庭造りを引き継いだ光圀は、明の遺臣で儒学者の「朱舜水(しゅしゅんすい)」の意見を取り入れて、中国趣味豊かな手法を加味しました。
そのため、園内には和漢の景勝地が巧みに配されています。
後楽園の名も朱舜水の命名によるものであり、「小石川」が冠されたのは大正12(1923)年のことで、「岡山後楽園」と区別するだったそうです。
池(大泉水)を中心とした回遊式の庭園形式は、後につくられる大名庭園に大きな影響を与えており、江戸の大名庭園の先駆けとなりました。
昭和27(1952)年に国の特別史跡と特別名勝に指定されていますが、都内でこの重複指定を受けているのは旧浜離宮庭園と小石川後楽園のみとなっています。
さまざまな路線が使える大都会のオアシス
小石川後楽園への入口門には、東門と西門があります。
東門へは、JR中央・総武線(各駅停車)の水道橋駅から歩いて約5分。
都営三田線の水道橋駅や、東京メトロ丸ノ内線や南北線の後楽園駅からは、徒歩約8分でアクセスできます。
東門は東京ドームシティの敷地に隣接しているのが特徴で、同じエリア内で簡単に東京の喧騒から江戸の静寂へと行き来することができます。
一方、西門への最寄駅は、飯田橋駅。
都営大江戸線の飯田橋駅からだと徒歩3分ほどですが、JR中央・総武線(各駅停車)や東京メトロの東西線、有楽町線、南北線の飯田橋駅からだと8分程度かかります。
西門を入ると、庭園への入り口の左手に「涵徳亭(かんとくてい)」があります。
享保年間に朱子学者の林信篤が名づけた歴史的な建物で、美しい庭園を眺めながらランチや喫茶が楽しめるだけでなく、集会施設としても利用が可能です。
さまざまな東京の表情が凝縮されたエリア
小石川後楽園の西門側から庭園に入ると、空高くそびえ立つ東京ドームホテルや文京シビックセンターが視界に入ることに驚かされます。

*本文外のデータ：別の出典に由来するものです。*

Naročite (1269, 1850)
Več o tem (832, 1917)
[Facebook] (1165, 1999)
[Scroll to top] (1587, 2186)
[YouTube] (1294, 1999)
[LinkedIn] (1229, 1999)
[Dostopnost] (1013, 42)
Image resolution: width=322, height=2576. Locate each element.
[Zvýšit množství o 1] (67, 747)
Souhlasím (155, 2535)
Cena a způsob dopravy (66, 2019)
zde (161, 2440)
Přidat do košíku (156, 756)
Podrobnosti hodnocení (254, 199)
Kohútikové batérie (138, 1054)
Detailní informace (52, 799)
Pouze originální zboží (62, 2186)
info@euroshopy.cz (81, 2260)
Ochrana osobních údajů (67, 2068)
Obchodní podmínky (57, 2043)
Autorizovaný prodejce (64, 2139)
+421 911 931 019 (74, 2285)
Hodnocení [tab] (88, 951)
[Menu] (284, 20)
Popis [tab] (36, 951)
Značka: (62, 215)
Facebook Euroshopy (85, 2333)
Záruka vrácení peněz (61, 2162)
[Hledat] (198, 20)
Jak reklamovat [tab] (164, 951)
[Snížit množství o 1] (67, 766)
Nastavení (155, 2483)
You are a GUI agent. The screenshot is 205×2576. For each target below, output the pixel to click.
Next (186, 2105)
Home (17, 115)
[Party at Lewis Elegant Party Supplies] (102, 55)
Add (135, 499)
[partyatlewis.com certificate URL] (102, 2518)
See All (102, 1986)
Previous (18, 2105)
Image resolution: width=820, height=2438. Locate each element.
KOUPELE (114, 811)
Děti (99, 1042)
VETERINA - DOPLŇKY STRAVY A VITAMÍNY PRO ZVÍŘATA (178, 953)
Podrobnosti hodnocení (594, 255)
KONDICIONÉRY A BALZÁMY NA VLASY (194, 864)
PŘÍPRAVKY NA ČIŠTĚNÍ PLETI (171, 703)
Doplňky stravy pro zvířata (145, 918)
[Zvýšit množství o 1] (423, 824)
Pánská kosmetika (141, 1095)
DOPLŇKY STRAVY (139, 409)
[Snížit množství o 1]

よく見ると、東京ドームの屋根(ドーム部分)も同じ景色の中にあり、江戸時代の庭園にタイムスリップしながらも、都会の中心にいることが実感できます。
小石川後楽園の周辺エリアは、文京区の行政の中枢でもあります。
文京シビックセンターには区役所などの区民施設が入っており、職員食堂は職員や区民でなくても利用可能。
さらに、25階の展望ラウンジも無料開放されており、地上約105メートルの高さから東京スカイツリーや新宿副都心の高層ビルはもちろん、天気が良ければ富士山も眺めることができるでしょう。